Figure 5.

Recruitment of full-length CCDC146 to the periphery of the C. trachomatis inclusion does not depend on CT288. (A) A C. trachomatis ctl0540 (ct288 in C. trachomatis strain D/UW3) mutant was generated in strain L2/434 by the targeted insertion of a modified group II intron carrying the aadA gene, conferring spectinomycin resistance. (B) HeLa cells were infected for 24 or 44 h (p.i., post-infection) with C. trachomatis L2/434 or with two C. trachomatis ct288:aadA insertional mutant plaque-purified clones (A,B). Whole cell lysates were analyzed by immunoblotting with antibodies against CT288, C. trachomatis Hsp60 (bacterial loading control) and α-tubulin (loading control for host cells). (C) HeLa cells were infected with the indicated strains at a multiplicity of infection of 5 and recoverable inclusion forming units (IFUs) were determined at 24 and 48 h p.i., Data are mean and standard error of the mean of 4 independent experiments.

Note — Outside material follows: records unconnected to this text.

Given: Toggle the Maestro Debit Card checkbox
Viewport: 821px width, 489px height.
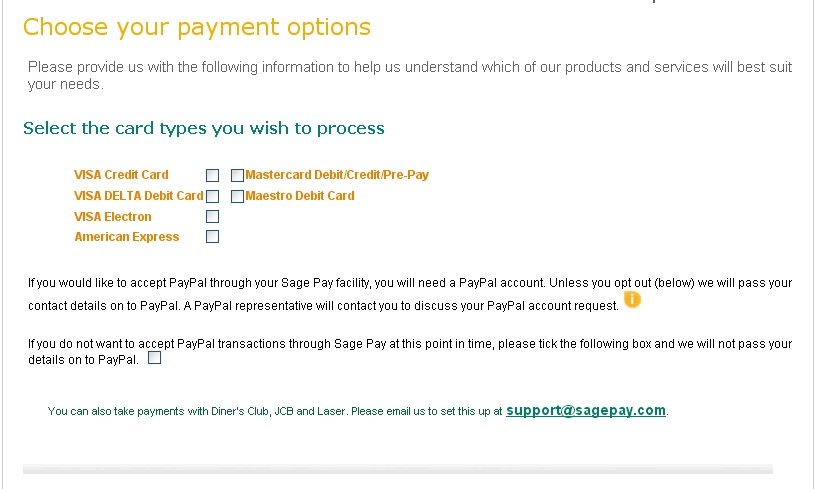Looking at the screenshot, I should (x=237, y=196).
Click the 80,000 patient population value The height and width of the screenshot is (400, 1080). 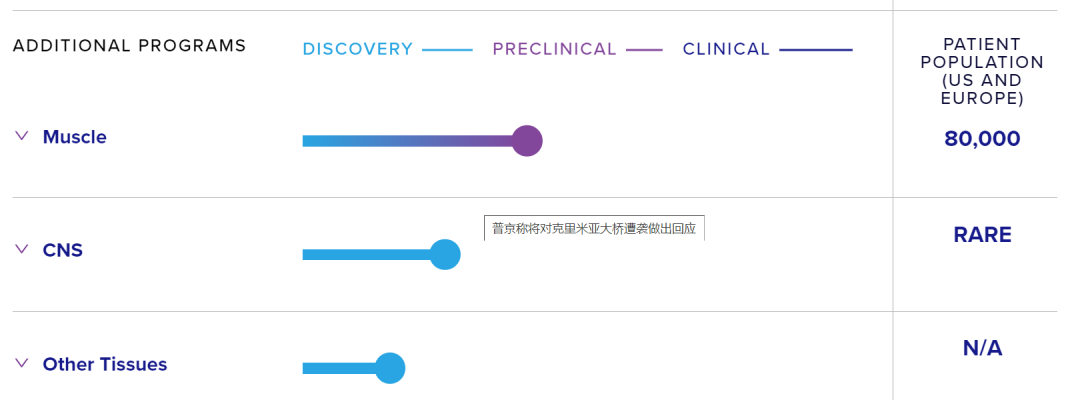982,139
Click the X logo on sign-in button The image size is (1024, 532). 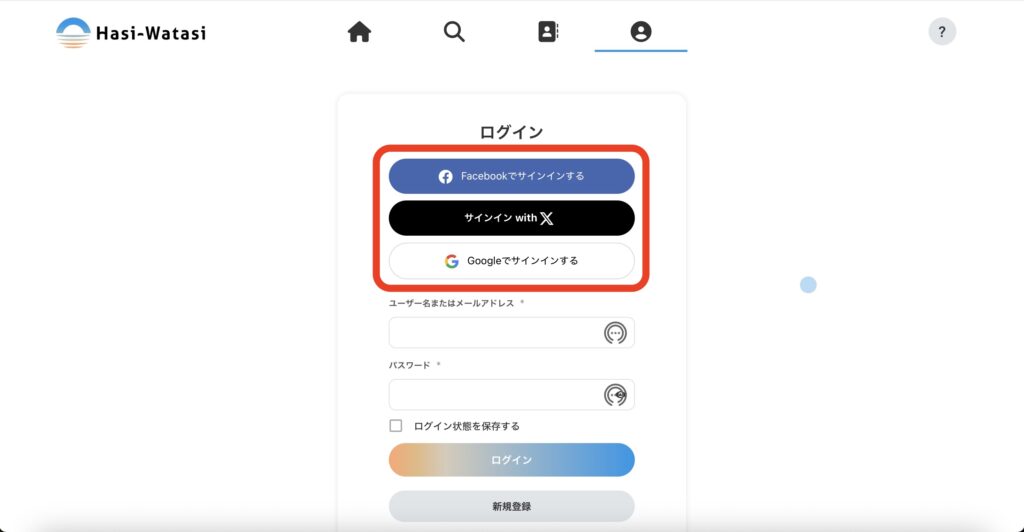[x=547, y=218]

For each time-point, P-values were calculated by a two-tailed unpaired Student's t-test relative to the L2/434 strain; ns, not significant. (D) HeLa cells transfected with plasmids encoding EGFP or EGFP-CCDC146_FL, and infected for 24 h by C. trachomatis L2/434 or ct288:aadA (clone A) were fixed with methanol, immunolabeled with anti-GFP and anti-Hsp60 antibodies, and appropriate fluorophore-conjugated secondary antibodies, and analyzed by immunofluorescence microscopy. Identical observations were made with clone B (data not shown). Scale bars, 5 μm.